Task requirements:
Update the entries below by changing every "Viewport" to "Window" and keeping everything else unchanged.

The input:
--- Begin ---

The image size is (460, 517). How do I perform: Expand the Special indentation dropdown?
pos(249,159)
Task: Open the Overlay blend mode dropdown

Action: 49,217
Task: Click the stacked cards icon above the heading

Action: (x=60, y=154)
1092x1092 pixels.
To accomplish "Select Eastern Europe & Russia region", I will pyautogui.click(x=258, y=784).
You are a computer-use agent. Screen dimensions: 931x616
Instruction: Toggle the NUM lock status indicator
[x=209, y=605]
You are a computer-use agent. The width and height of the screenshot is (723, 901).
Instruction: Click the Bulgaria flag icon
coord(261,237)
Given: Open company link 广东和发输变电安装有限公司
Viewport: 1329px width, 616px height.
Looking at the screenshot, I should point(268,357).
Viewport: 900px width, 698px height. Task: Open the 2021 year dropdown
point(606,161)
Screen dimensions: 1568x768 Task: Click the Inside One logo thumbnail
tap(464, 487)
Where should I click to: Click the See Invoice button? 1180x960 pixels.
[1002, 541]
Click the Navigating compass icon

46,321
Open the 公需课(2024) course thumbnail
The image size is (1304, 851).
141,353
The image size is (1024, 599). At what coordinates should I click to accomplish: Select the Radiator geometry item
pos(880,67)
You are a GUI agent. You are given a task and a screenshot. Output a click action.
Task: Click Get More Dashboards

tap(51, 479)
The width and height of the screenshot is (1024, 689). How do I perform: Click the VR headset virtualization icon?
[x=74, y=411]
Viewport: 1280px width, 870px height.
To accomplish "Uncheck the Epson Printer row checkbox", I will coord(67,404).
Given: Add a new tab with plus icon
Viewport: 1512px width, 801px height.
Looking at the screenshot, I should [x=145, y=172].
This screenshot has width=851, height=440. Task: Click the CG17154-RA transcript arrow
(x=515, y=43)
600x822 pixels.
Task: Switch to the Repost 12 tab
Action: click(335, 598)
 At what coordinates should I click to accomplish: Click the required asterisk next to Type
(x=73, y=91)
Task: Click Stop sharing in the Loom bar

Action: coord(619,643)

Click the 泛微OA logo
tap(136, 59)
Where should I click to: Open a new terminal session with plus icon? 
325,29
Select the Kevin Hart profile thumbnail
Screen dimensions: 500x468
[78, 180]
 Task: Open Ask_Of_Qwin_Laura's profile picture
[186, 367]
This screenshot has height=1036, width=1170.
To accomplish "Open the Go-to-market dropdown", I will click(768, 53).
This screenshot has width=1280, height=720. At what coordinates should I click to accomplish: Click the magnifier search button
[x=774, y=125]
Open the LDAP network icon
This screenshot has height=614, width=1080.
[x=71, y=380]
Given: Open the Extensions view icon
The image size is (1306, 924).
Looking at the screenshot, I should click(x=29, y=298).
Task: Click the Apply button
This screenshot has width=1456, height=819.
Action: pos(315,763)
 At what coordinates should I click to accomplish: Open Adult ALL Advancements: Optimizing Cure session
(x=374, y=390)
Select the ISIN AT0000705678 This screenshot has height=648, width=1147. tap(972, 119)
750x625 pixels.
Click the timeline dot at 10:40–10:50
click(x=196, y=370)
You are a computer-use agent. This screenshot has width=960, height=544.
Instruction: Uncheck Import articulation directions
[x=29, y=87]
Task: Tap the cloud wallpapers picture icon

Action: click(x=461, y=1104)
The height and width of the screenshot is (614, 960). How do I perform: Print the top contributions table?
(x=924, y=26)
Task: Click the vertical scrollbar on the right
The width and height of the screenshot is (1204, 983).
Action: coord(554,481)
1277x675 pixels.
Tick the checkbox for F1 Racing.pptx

--- End ---

Expected answer:
The image size is (460, 517). How do I perform: Expand the Special indentation dropdown?
pos(249,159)
Task: Open the Overlay blend mode dropdown

Action: 49,217
Task: Click the stacked cards icon above the heading

Action: (x=60, y=154)
1092x1092 pixels.
To accomplish "Select Eastern Europe & Russia region", I will pyautogui.click(x=258, y=784).
You are a computer-use agent. Screen dimensions: 931x616
Instruction: Toggle the NUM lock status indicator
[x=209, y=605]
You are a computer-use agent. The width and height of the screenshot is (723, 901).
Instruction: Click the Bulgaria flag icon
coord(261,237)
Given: Open company link 广东和发输变电安装有限公司
Window: 1329px width, 616px height.
Looking at the screenshot, I should point(268,357).
Window: 900px width, 698px height. Task: Open the 2021 year dropdown
point(606,161)
Screen dimensions: 1568x768 Task: Click the Inside One logo thumbnail
tap(464, 487)
Where should I click to: Click the See Invoice button? 1180x960 pixels.
[1002, 541]
Click the Navigating compass icon

46,321
Open the 公需课(2024) course thumbnail
The image size is (1304, 851).
141,353
The image size is (1024, 599). At what coordinates should I click to accomplish: Select the Radiator geometry item
pos(880,67)
You are a GUI agent. You are given a task and a screenshot. Output a click action.
Task: Click Get More Dashboards

tap(51, 479)
The width and height of the screenshot is (1024, 689). How do I perform: Click the VR headset virtualization icon?
[x=74, y=411]
Window: 1280px width, 870px height.
To accomplish "Uncheck the Epson Printer row checkbox", I will coord(67,404).
Given: Add a new tab with plus icon
Window: 1512px width, 801px height.
Looking at the screenshot, I should [x=145, y=172].
This screenshot has width=851, height=440. Task: Click the CG17154-RA transcript arrow
(x=515, y=43)
600x822 pixels.
Task: Switch to the Repost 12 tab
Action: click(335, 598)
 At what coordinates should I click to accomplish: Click the required asterisk next to Type
(x=73, y=91)
Task: Click Stop sharing in the Loom bar

Action: coord(619,643)

Click the 泛微OA logo
tap(136, 59)
Where should I click to: Open a new terminal session with plus icon? 
325,29
Select the Kevin Hart profile thumbnail
Screen dimensions: 500x468
[78, 180]
 Task: Open Ask_Of_Qwin_Laura's profile picture
[186, 367]
This screenshot has height=1036, width=1170.
To accomplish "Open the Go-to-market dropdown", I will click(768, 53).
This screenshot has width=1280, height=720. At what coordinates should I click to accomplish: Click the magnifier search button
[x=774, y=125]
Open the LDAP network icon
This screenshot has height=614, width=1080.
[x=71, y=380]
Given: Open the Extensions view icon
The image size is (1306, 924).
Looking at the screenshot, I should click(x=29, y=298).
Task: Click the Apply button
This screenshot has width=1456, height=819.
Action: pos(315,763)
 At what coordinates should I click to accomplish: Open Adult ALL Advancements: Optimizing Cure session
(x=374, y=390)
Select the ISIN AT0000705678 This screenshot has height=648, width=1147. tap(972, 119)
750x625 pixels.
Click the timeline dot at 10:40–10:50
click(x=196, y=370)
You are a computer-use agent. This screenshot has width=960, height=544.
Instruction: Uncheck Import articulation directions
[x=29, y=87]
Task: Tap the cloud wallpapers picture icon

Action: click(x=461, y=1104)
The height and width of the screenshot is (614, 960). How do I perform: Print the top contributions table?
(x=924, y=26)
Task: Click the vertical scrollbar on the right
The width and height of the screenshot is (1204, 983).
Action: coord(554,481)
1277x675 pixels.
Tick the checkbox for F1 Racing.pptx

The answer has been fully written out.